Untangle: Bypass Wireguard VPN Traffic
Scenario
- Two Untangle firewalls connected using site-to-site VPN (Wireguard)
- Can also be used to bypass any VPN traffic
- Adding QoS rule
Steps (Site-to-Site):
- Create the following bypass rules on both Untangle devices
- In this example, 192.168.1.11 is the SQL server
Reference:
How to set up QoS for Bandwidth Control
How To Create A QoS Rule For An IP Or Specific Port
Regarding the QoS configurations, since the traffic is bypassed you'll need to use QoS Rules under Config>Network>Advanced>QoS>QoS Rules instead of the Bandwidth Control App.
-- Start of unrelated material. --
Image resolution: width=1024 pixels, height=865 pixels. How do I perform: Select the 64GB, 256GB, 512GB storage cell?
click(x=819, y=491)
As far as the rules are concerned, you'll want two rules on each machine with the priority set to Very High:
-One using 'Source Address=<remote_network>' - This can be specific IP or range (i.e. 192.168.1.0/24)
-The second using 'Destination Address=<remote_network>' - This can be specific IP or range (i.e. 192.168.1.0/24)
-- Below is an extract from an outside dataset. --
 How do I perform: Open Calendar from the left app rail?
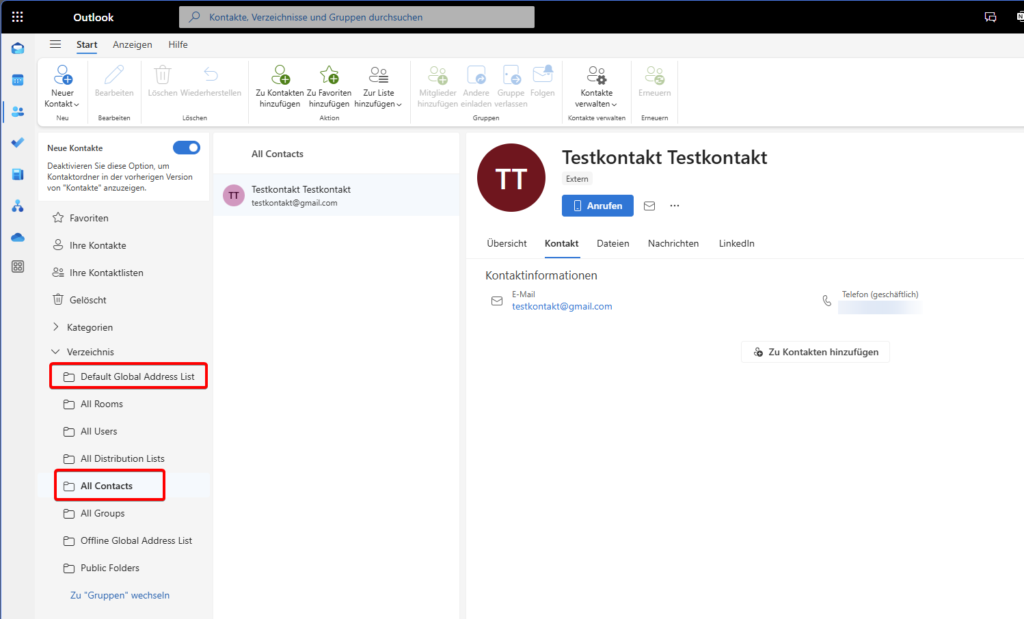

With both of those rules in place on both appliances, traffic coming from and going to either end of the tunnel will be prioritized Very Highly.
1) You can add a "Source Address=" and "Destination Address=" condition for each rule if you'd like, but it complicates things. I'd recommend building your rules like I described above unless there's a specific reason to use both conditions in each rule.
2) You will not need to reboot any of your machines once these changes are made.
3) Any time you save under Config>Network it restarts the network stack which can cause brief disruptions to the network.